Stored data:
☆ ☆ ☆ ☆

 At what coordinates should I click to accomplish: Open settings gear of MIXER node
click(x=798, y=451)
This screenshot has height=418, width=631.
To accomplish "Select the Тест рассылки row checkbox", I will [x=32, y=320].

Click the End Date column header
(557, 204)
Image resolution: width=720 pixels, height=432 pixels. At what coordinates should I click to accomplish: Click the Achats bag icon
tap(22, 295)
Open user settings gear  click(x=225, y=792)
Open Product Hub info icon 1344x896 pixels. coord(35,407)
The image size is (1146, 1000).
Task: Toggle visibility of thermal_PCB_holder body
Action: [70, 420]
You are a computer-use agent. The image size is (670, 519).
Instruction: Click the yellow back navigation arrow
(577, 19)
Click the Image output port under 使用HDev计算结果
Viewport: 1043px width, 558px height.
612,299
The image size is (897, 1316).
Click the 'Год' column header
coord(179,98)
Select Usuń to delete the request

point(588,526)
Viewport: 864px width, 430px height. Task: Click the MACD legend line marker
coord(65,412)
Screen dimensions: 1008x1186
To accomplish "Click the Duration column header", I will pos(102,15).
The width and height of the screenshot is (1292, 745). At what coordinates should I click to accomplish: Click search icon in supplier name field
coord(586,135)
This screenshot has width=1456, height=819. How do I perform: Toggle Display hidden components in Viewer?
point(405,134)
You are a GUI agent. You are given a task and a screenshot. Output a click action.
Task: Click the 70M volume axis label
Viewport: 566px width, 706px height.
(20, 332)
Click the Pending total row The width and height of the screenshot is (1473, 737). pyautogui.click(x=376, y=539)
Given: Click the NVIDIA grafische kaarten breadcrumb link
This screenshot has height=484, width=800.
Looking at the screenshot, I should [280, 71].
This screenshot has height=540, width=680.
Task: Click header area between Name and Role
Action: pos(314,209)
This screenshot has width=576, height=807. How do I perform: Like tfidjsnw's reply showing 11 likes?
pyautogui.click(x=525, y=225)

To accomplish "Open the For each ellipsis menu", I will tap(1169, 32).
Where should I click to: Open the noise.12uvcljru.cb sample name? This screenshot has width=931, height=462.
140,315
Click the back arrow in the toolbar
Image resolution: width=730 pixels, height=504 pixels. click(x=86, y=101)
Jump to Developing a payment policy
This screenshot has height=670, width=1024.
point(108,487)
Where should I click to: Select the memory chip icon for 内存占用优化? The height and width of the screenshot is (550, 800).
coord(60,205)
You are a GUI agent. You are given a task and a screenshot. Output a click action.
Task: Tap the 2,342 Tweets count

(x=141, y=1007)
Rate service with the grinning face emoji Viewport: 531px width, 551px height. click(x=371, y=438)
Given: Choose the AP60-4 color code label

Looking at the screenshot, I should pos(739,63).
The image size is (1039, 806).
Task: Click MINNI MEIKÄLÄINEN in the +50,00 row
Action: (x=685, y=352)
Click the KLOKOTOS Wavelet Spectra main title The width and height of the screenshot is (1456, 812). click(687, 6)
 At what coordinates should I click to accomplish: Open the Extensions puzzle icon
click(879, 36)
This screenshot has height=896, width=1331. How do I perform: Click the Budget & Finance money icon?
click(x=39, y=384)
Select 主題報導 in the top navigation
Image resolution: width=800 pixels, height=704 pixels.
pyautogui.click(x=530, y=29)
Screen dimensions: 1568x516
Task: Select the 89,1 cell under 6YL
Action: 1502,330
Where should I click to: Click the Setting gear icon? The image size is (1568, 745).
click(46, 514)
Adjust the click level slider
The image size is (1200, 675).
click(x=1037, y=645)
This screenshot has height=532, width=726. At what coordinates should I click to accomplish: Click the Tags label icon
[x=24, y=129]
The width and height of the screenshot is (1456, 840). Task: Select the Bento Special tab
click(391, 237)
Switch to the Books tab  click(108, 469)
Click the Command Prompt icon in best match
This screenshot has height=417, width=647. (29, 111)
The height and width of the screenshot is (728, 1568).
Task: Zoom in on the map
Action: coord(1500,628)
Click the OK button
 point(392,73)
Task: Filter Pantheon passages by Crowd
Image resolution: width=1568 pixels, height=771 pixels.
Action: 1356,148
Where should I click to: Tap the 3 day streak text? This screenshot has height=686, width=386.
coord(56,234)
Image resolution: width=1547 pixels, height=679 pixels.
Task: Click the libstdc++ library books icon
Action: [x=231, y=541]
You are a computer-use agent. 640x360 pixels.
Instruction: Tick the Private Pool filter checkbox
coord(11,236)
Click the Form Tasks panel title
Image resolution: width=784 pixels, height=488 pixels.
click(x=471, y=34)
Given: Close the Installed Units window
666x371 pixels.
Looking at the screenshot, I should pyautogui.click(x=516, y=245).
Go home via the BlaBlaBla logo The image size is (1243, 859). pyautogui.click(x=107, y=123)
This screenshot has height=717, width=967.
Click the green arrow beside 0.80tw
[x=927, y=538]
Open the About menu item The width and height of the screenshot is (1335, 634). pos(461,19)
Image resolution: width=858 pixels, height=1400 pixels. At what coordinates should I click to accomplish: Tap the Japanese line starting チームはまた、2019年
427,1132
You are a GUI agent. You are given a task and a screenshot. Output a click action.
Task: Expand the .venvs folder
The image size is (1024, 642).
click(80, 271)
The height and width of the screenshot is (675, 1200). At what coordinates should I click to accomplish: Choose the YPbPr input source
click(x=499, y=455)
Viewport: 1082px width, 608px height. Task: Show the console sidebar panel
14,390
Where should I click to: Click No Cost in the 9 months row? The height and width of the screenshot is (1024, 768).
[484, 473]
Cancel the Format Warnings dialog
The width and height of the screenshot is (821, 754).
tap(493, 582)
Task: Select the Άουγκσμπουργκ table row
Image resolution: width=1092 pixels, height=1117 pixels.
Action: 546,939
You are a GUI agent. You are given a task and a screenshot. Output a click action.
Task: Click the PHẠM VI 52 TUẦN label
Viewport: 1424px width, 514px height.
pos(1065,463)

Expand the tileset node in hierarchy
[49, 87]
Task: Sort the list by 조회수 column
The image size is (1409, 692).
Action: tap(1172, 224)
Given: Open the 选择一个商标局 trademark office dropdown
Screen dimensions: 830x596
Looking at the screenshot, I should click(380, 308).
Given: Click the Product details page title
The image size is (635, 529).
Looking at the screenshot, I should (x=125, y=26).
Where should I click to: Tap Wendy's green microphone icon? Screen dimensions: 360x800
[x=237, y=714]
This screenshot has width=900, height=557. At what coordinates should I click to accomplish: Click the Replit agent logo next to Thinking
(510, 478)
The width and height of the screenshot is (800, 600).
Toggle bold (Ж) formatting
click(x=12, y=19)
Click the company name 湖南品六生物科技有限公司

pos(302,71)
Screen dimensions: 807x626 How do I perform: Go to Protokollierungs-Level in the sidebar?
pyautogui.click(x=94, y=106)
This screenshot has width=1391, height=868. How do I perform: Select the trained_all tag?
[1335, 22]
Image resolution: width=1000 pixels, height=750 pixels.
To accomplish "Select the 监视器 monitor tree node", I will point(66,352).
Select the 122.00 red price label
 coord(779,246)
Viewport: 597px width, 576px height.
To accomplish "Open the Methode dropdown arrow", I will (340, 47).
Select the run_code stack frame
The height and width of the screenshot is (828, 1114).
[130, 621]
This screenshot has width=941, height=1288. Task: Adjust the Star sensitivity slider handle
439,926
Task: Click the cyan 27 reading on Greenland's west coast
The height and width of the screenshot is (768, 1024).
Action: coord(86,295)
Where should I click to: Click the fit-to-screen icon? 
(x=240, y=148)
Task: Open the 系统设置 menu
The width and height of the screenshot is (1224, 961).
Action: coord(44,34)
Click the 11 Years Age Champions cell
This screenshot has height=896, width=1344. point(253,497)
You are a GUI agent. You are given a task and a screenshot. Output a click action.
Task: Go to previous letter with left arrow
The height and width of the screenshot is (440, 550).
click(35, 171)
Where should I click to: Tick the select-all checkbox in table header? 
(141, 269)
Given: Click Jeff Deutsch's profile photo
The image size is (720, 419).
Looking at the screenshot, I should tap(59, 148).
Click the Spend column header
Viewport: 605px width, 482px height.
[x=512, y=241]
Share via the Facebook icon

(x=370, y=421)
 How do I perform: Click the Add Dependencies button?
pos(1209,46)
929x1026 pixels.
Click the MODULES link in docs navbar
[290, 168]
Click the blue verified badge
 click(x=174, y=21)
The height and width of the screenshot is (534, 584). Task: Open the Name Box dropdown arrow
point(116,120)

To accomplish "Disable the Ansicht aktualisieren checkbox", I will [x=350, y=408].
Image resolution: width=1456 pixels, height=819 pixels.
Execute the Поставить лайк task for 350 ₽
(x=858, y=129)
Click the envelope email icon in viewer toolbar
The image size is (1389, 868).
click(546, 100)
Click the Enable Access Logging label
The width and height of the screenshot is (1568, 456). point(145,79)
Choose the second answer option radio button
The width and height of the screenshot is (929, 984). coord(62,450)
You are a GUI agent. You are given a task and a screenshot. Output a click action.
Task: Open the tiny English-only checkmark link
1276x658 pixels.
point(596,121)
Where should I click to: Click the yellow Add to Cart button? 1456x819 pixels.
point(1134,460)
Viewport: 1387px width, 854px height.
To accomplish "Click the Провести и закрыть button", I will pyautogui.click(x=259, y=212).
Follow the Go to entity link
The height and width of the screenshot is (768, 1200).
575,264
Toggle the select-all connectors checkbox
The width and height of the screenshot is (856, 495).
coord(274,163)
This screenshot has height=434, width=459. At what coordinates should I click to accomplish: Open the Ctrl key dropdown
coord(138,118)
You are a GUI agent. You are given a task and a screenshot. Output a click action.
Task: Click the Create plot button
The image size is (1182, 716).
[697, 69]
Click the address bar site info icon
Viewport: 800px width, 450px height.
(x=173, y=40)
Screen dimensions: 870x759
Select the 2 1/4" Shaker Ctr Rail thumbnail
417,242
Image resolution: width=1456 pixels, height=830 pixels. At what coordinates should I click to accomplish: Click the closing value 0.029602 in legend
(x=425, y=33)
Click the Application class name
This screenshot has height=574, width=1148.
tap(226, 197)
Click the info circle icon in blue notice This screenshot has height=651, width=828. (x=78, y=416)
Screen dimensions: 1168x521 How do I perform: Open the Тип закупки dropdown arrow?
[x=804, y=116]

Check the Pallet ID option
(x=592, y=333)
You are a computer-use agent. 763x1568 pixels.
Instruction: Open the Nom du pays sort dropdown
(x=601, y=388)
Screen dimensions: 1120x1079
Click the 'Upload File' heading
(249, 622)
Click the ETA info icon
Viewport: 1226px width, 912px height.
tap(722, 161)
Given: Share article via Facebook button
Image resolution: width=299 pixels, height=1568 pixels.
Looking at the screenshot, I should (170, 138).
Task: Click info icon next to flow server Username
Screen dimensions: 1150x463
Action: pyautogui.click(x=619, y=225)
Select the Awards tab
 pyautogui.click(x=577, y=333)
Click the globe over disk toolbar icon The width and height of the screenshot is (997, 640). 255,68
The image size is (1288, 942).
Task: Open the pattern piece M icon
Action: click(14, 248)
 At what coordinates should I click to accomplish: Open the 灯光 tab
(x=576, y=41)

☆ ☆ ☆ ☆

TASK ITEM
Say how many lines of the preceding data include the word "computer". The number is the whole answer.

RESULT FOR THIS EXERCISE
3